I've had at least three recent questions concerning the Forcing Two-Club Opening. This has caused me to sit back and reminisce about my experience with strong openings. I have a childhood memory of opening 1 No Trump with a good hand, but missing stoppers. I was decidedly taught a lesson that day. Later I became an adherent to the teaching of Alfred Sheinwold which included the Strong Two Bid, which at that time was "25 or more points with a very strong suit. (may be reduced with a longer suit or two-suiter)".
In the sixties and seventies, Jean and I played the Neopolitan Club. All strong hands were opened 1 Club and it featured weak-twos, weak 1 No Trump and a host of other neat stuff. For a while I was too busy to play, but when I retired I started over. A lot of things had changed over the years, particularly the American Standard 5- Card Majors, Transfers, Weak Two Bids and the Forcing 2 Club.
At that time, the Forcing Two Club just replaced the Strong Suit Two Bids and was roughly the same, being generally described as a 6-card suit with 23 or more points, which could also be 21 points with a 7-card suit or 25 with a 5-card suit.
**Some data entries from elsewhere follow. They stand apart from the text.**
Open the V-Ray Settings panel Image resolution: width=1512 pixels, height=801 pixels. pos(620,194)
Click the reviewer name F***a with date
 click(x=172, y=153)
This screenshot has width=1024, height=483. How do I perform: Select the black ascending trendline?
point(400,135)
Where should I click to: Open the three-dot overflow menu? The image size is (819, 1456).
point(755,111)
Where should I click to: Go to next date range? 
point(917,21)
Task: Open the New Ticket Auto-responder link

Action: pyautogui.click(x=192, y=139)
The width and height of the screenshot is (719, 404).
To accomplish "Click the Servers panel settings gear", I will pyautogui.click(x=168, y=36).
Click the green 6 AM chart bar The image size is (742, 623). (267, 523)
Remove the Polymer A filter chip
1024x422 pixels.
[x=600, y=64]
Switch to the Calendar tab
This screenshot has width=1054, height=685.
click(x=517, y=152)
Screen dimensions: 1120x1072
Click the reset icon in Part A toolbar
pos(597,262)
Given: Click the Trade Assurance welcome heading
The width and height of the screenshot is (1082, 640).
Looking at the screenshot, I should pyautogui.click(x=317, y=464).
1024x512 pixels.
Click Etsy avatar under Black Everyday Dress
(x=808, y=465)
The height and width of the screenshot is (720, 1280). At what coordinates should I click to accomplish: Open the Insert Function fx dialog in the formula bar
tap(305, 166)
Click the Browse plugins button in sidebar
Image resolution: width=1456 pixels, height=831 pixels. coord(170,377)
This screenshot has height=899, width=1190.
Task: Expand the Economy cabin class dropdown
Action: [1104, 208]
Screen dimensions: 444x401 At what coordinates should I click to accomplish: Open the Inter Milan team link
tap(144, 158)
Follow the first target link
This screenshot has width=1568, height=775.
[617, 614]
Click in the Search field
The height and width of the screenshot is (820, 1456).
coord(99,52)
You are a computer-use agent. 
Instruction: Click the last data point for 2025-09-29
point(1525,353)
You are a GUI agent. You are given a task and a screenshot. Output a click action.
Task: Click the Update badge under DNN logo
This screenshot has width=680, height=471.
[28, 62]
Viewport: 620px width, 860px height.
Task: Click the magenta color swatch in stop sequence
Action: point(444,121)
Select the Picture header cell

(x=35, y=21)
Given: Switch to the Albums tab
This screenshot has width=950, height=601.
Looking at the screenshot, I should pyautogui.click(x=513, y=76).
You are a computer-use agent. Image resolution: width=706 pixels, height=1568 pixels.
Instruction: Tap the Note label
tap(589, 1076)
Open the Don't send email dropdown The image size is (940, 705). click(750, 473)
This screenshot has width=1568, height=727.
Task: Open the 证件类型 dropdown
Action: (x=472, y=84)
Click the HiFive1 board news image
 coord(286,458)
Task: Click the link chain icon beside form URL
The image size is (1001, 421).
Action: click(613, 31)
It still required a very strong suit. This worked well since both partners knew that adequate support for the suit would normally be enough for game.
No Trump openings hadn't changed in all those years with 16-18 for 1 No Trump, 22-24 for 2 No Trump and 25-27 for 3 No Trump. Soon, however, a brilliant change took over to fold No Trump into the 2 Club system. This meant that 1 No Trump became a more useful 15-17, 2 No Trump became 20-21 and with more you would open 2 Clubs and rebid 2 No Trump or more with big hands.
As with all major developments, this sent ripples all through the game. Some players still have trouble with transfers, Florida may never recover from occasionally opening with only 3 Clubs or Diamonds and we are still a long way from deciding how to handle the expanded Forcing Two Club Opening. Many experts have decided that all hands with 22 HCPs or more should be opened 2 Clubs. Of these, many have hawked all sorts of ways for the responder to describe his hand and take over the auction. I think they are trying to grab hold of the wrong end of the stick.
I haven't seen anything yet that justifies evaluating a hand with a very strong 6 or 7-card suit as if it was the same as a balanced hand. When a player has a strong hand, he must first decide whether it is a No Trump or a suit opening and evaluate it appropriately. If he has a very strong suit, he should evaluate his total points, including distribution, and open as described in paragraph three. If he has a balanced hand, he should count his HCPs and open as described in paragraph four. In almost all situations, responder should respond a waiting 2 Diamonds and not interfere until opener has described his hand.
The call to open 2 Clubs with all hands with 22 HCPs ignores a third type of hand that doesn't meet either of the above criteria. I wouldn't open 2 Clubs with 22 HCPs and a 4-1-4-4 distribution if you held a gun to my head. We need a different system for these kind of hands that allows us to bid back and forth to find the best contract. Fortunately, we have it described in detail in Lesson 2. I would open 1 Diamond. I would figure that we probably don't have game if partner can't respond and, if he can, I can force to game.
I intend to stick to the simple, consistent procedures that work, until the next brilliant idea revolutionizes the game. I certainly haven't seen it yet.